§ **PROBLEM**: Indicate only the number of lines in the listing below in which the word "Lyrics" appears.

━━━━━━━━━━

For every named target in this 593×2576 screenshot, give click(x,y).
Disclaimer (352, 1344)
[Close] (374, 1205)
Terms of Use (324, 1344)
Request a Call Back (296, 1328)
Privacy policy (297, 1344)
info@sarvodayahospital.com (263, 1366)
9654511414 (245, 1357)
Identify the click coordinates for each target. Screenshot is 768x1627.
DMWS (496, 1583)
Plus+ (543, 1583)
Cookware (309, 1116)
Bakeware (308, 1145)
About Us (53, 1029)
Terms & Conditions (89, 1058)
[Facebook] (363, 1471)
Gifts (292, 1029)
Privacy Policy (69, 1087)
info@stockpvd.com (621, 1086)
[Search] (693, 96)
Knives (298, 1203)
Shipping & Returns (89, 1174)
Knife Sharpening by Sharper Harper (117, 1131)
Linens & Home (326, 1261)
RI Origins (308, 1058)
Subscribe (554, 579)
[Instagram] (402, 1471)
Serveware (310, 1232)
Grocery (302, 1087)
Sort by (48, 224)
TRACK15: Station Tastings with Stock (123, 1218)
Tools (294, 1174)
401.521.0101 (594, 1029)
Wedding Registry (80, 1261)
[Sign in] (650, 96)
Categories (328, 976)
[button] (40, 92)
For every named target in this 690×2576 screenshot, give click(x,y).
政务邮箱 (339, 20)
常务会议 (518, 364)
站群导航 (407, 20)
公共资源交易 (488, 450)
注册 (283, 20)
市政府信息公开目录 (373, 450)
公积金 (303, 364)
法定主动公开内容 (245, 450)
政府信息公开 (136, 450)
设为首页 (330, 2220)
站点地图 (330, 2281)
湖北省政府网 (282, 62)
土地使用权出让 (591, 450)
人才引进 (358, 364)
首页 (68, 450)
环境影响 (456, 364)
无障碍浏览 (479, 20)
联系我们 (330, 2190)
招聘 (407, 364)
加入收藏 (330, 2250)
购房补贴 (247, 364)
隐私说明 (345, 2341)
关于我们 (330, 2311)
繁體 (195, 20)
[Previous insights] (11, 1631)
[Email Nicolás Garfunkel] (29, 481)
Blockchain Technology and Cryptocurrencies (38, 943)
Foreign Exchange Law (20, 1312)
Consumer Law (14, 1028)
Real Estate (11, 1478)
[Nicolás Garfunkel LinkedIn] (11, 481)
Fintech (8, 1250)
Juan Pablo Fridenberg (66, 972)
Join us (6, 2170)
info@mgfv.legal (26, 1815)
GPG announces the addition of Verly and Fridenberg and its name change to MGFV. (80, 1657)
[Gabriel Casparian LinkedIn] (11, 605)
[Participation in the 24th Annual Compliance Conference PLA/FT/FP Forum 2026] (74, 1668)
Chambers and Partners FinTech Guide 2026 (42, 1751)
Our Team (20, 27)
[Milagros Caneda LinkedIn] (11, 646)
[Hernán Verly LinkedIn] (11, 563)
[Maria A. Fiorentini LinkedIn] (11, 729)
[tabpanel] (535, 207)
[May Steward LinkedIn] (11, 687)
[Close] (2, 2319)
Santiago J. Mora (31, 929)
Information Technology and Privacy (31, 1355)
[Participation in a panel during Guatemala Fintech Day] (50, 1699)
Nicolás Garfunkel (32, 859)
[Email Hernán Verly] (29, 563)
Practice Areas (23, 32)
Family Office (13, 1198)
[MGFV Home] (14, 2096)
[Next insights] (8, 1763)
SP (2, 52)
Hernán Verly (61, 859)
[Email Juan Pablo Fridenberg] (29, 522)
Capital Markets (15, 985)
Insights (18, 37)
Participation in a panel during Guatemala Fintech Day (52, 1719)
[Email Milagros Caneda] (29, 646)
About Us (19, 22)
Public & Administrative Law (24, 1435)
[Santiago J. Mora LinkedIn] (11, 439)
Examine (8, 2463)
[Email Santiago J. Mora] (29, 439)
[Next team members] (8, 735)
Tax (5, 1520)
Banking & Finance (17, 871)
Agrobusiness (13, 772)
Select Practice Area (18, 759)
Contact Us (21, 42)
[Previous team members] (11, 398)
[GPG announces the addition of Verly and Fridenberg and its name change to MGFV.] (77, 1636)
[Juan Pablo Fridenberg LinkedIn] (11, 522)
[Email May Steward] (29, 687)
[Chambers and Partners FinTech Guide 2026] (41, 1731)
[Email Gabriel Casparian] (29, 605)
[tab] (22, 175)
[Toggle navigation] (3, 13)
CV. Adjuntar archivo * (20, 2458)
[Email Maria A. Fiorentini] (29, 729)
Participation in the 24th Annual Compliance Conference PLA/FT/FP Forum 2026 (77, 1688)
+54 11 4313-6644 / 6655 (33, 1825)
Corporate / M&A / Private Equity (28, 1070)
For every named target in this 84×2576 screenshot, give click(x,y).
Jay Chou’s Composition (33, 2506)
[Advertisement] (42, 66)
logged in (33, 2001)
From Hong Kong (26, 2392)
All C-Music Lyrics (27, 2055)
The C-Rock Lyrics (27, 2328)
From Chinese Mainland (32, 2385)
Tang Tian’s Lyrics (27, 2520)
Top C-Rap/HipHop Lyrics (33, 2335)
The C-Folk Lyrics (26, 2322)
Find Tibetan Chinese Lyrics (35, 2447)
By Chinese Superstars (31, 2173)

━━━━━━━━━━

§ **EXERCISE OUTPUT**: 6